También tenía una relación especial con la ingeniería. No era un piloto que simplemente se sentaba en el coche. Participaba activamente en el desarrollo, hablaba con los ingenieros y buscaba comprender cómo extraer cada posibilidad del monoplaza.
Su velocidad nacía tanto del talento como del conocimiento.
A primera vista, una frase pronunciada en la Fórmula 1 de los años ochenta parece alejada del automóvil actual. Sin embargo, su filosofía sigue presente.
Los fabricantes deportivos continúan buscando ese mismo concepto de excelencia: vehículos más rápidos, más eficientes y más precisos.
La electrificación ha cambiado la forma de entender el rendimiento. Hoy, un automóvil puede entregar cifras de aceleración imposibles para los deportivos clásicos gracias al control electrónico y los motores eléctricos.
Pero la pregunta sigue siendo la misma que planteaba Senna:
¿Hasta dónde puede llegar una máquina cuando un ser humano busca superar sus propios límites?
La competición moderna mantiene esa filosofía. La Fórmula 1 actual combina inteligencia artificial, simulación avanzada y análisis de datos, pero detrás del volante sigue existiendo un piloto intentando encontrar una ventaja mínima frente a sus rivales.
La tecnología cambia.

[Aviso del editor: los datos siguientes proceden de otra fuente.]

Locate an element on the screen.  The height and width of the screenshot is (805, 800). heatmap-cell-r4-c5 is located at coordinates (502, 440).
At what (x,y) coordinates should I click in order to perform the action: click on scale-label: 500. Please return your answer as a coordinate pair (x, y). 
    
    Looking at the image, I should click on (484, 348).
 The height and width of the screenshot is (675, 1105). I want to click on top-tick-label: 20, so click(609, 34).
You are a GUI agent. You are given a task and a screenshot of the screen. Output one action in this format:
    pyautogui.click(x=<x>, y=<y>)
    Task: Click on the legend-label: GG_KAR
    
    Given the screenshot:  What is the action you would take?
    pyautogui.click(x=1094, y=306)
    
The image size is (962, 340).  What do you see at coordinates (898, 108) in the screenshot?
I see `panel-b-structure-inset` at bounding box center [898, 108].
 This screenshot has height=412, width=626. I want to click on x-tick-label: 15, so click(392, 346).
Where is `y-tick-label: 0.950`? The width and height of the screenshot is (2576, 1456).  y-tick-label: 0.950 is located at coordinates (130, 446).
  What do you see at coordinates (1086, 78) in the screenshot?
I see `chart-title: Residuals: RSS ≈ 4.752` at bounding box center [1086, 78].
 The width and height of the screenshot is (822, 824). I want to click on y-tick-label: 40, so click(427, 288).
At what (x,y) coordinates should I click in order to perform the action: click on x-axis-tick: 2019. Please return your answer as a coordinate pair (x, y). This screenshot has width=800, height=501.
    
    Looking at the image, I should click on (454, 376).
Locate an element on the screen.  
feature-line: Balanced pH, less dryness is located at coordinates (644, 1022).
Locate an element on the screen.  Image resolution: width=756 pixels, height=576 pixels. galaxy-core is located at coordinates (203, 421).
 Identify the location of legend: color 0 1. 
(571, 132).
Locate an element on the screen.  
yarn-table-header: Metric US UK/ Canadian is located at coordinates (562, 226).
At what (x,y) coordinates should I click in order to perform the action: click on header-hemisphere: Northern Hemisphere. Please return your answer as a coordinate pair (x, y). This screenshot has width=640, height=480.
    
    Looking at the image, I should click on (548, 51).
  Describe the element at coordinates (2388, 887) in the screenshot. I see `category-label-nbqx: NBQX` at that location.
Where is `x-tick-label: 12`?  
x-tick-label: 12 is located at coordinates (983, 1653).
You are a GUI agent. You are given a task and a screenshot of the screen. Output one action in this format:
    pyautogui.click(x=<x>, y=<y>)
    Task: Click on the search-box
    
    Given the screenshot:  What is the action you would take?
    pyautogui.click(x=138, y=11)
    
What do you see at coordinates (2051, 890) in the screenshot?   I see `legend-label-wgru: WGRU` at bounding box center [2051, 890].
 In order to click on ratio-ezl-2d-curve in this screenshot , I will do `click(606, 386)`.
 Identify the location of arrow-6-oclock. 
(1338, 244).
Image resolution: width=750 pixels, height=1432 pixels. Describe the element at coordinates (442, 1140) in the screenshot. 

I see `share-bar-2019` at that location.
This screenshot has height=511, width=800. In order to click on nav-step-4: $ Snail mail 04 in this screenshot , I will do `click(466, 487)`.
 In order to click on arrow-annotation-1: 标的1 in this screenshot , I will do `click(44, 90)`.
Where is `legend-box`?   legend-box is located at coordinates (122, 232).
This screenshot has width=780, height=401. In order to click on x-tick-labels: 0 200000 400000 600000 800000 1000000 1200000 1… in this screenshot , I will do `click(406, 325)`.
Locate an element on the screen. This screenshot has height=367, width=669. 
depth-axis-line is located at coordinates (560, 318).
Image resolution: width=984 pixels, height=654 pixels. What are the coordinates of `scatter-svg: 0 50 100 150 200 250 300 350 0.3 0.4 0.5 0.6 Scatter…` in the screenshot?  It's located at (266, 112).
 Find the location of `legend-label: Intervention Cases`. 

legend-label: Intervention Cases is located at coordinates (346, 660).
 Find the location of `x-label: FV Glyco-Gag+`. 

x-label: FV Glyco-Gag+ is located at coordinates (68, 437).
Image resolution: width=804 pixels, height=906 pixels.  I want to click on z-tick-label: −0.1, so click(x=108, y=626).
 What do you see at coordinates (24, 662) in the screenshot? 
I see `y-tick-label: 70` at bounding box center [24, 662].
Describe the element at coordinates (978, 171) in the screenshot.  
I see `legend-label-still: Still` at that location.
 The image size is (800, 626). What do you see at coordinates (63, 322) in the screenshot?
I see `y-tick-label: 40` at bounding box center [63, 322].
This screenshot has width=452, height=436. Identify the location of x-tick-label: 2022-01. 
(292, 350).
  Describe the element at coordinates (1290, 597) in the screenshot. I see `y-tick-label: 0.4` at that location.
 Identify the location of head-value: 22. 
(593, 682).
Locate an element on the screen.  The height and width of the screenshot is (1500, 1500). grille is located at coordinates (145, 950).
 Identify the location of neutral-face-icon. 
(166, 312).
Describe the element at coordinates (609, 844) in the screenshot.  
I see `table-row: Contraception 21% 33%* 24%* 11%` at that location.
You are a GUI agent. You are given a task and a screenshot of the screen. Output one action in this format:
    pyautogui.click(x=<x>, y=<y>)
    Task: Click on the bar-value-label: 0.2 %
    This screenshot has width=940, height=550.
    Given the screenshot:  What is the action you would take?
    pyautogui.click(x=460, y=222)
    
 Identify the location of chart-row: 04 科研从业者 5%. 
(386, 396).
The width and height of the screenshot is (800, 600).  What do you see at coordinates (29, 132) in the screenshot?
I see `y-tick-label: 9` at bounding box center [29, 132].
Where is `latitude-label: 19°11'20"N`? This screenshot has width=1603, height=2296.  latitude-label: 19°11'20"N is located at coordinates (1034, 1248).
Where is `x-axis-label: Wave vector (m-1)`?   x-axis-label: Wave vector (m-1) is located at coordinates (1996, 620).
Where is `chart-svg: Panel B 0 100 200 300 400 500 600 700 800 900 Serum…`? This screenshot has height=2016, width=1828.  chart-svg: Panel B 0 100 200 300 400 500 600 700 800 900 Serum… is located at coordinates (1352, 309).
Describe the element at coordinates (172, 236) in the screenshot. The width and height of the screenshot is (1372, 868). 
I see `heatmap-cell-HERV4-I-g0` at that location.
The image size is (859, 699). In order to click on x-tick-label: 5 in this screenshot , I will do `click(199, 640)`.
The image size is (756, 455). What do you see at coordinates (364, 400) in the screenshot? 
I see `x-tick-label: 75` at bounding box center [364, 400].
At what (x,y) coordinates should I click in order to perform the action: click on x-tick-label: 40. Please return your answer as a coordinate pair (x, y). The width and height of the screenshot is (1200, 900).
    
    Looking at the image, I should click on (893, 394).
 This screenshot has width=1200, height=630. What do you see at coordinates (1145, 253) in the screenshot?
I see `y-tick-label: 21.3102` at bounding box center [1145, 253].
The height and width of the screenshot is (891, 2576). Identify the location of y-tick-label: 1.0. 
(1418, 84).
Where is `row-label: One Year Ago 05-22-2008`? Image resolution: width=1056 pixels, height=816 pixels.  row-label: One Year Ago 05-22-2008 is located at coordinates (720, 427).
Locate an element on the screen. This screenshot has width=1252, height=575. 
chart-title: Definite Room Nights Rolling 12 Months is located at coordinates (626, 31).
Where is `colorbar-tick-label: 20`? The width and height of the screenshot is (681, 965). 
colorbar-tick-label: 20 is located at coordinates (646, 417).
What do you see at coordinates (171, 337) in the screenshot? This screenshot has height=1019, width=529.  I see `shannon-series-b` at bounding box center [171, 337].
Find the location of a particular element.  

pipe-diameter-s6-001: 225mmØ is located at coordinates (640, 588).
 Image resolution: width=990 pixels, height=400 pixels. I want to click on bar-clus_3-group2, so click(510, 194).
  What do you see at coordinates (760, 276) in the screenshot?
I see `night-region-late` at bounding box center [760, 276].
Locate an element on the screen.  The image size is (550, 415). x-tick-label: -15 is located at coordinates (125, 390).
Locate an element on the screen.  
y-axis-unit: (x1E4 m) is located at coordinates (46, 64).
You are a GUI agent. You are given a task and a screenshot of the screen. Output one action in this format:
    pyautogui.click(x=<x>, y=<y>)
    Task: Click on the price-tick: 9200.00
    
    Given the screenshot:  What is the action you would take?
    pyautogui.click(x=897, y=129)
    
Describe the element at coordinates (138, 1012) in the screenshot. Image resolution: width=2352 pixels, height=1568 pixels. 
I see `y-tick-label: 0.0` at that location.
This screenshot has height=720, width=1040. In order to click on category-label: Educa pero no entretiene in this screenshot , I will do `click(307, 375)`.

La obsesión por ganar permanece.
“El segundo es el primero de los perdedores” no es solamente una frase sobre ganar carreras. Es una declaración sobre la ambición, la disciplina y la búsqueda constante de la excelencia.
Ayrton Senna entendió el automovilismo como algo más profundo que una lucha contra otros pilotos. Era una lucha contra sus propios límites. Por eso, décadas después de su última carrera, su nombre sigue apareciendo cuando se habla de los grandes protagonistas de la historia del automóvil.
Porque algunos pilotos ganan campeonatos. Pero unos pocos consiguen cambiar para siempre la manera en la que entendemos la velocidad.